*ISTRUZIONI OPERATIVE:*
Estrai dal testo su Italia e stabilità dell'euro il passo che va da "Cresce il timore" fino a "un’umiliazione per l’Italia.", copiandolo senza alcuna modifica.
═════ ESTRATTO DA LEGGERE
Il molto seguito sito di notizie tedesco, Spiegel Online, ha pubblicato un incredibile articolo la scorsa settimana (1° novembre 2018): L’Italia raddoppia la minaccia alla stabilità dell’euro, il che mi conferma che sono stati fatti pochissimi progressi all’interno dell’area dell’euro lungo la via della comprensione culturale a partire dalla Grande Crisi Finanziaria (GCF). Questo, a sua volta, mi dice che l’unione monetaria non sarà in grado di uscire dall’austerità e ora è più esposta che mai a rompersi quando arriverà la prossima crisi. L’attuale situazione italiana è il peggior incubo della Commissione europea. Ha potuto accordarsi con la BCE e il Fondo monetario internazionale per sottomettere la Grecia, in parte a causa delle dimensioni dell’economia greca, ma anche perché conoscevano bene la statura di Tsipras e Syriza. Sapevano che la politica avrebbe ceduto e che sarebbero diventati gli agenti dei loro piani neoliberisti. Ma i politici in Italia potrebbero rivelarsi di altra pasta – lo si spera. E l’Italia è una grande economia e una dei primi aderenti alla Comunità. Quindi la posta in gioco è più alta. Ma ciò che la Commissione chiede all’Italia nell’attuale situazione di crescita economica zero e massicce eccedenze fiscali primarie è totalmente irresponsabile. Non raggiungerà nemmeno gli obiettivi dichiarati dalla Commissione di ridurre il rapporto debito pubblico / PIL. È probabile che la strategia della Commissione, se riuscirà a mettere in ginocchio il governo italiano, aumenterà ulteriormente il rapporto. E intanto, l’Italia sguazza in una sorta di distopia neoliberale. L’Italia dovrebbe condurre gli altri Stati membri fuori da questo disastro neoliberista.

La tesi nell’articolo dello Spiegel è che:

Cresce il timore che la crisi dell’euro possa presto tornare. L’Italia potrebbe innescare una reazione a catena se non si arrenderà alla richiesta dell’Unione europea di frenare le spese di deficit programmate. La preoccupazione è in aumento a Bruxelles e sui mercati finanziari.

Quindi, la colpa è dell’Italia. Questa è la visione tedesca.

Riferiscono che la decisione della Commissione Europea di costringere l’Italia a rivedere il proprio piano fiscale entro tre settimane:

… non ha precedenti nella storia dell’Unione europea ed è un’umiliazione per l’Italia.

Gli italiani sembrano aver reagito con un po’ di spavalderia, con il leader della Lega Matteo Salvini che ha chiesto che “I signori dello spread dovrebbero farsi da parte”.

Il primo ministro Giuseppe Conte ha detto:

Più studio il budget del progetto, più mi piace.

Il fatto è che il piano fiscale elaborato dal nuovo governo “soddisferà le promesse elettorali”. Cioè, il popolo italiano ha chiaramente votato a favore di tali politiche e l’intervento della Commissione europea si limita a sottolineare la natura antidemocratica dell’Unione europea e delle sue istituzioni.

Però c’è molto di più e analizzerò se l’intervento della Commissione abbia un senso economico sottostante.
══════════
═════ VOCI DI DATI
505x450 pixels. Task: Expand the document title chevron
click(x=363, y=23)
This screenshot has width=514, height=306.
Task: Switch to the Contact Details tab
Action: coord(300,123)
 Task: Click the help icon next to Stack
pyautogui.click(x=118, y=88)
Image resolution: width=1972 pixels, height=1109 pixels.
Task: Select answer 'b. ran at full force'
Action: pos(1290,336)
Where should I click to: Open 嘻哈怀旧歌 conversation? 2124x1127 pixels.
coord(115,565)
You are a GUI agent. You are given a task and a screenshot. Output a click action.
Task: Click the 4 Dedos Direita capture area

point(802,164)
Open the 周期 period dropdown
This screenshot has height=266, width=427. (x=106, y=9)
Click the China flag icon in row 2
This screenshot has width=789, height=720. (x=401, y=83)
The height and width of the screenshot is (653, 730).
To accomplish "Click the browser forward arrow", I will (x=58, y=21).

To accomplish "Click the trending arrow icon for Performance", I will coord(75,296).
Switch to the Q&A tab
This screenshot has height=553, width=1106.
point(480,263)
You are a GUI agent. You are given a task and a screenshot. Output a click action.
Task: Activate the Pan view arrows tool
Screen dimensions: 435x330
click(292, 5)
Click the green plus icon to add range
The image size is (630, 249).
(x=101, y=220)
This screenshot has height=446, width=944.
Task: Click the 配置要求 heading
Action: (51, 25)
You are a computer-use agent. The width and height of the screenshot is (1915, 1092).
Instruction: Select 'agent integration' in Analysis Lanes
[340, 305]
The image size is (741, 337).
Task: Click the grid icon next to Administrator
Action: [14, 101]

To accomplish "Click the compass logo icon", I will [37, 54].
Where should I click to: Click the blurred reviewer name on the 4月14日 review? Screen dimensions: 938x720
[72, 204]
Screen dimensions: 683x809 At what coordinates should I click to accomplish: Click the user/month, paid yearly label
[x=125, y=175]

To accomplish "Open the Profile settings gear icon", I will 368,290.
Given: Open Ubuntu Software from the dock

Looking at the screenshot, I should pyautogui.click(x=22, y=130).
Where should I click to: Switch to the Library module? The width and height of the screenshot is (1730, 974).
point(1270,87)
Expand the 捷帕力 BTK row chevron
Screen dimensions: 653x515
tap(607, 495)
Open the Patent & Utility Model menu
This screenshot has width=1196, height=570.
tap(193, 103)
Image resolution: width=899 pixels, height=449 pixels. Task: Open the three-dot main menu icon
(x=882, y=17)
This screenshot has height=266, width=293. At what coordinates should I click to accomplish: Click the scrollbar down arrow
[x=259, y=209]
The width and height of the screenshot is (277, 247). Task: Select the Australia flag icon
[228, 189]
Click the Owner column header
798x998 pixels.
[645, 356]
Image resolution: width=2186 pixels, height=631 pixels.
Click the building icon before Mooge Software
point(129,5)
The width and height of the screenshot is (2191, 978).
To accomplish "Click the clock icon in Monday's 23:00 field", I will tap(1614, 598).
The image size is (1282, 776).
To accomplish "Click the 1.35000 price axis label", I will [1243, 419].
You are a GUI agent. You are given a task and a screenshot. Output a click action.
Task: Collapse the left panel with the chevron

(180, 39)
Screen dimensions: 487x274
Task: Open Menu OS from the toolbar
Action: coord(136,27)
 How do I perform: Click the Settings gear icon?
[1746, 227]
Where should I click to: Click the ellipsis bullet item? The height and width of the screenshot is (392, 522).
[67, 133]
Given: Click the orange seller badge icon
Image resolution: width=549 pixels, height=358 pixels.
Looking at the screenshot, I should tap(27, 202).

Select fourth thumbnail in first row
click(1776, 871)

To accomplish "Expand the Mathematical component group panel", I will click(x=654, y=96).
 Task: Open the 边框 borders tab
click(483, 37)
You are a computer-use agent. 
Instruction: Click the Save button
══════════
*SOLUZIONE PROPOSTA:*
Cresce il timore che la crisi dell’euro possa presto tornare. L’Italia potrebbe innescare una reazione a catena se non si arrenderà alla richiesta dell’Unione europea di frenare le spese di deficit programmate. La preoccupazione è in aumento a Bruxelles e sui mercati finanziari.

Quindi, la colpa è dell’Italia. Questa è la visione tedesca.

Riferiscono che la decisione della Commissione Europea di costringere l’Italia a rivedere il proprio piano fiscale entro tre settimane:

… non ha precedenti nella storia dell’Unione europea ed è un’umiliazione per l’Italia.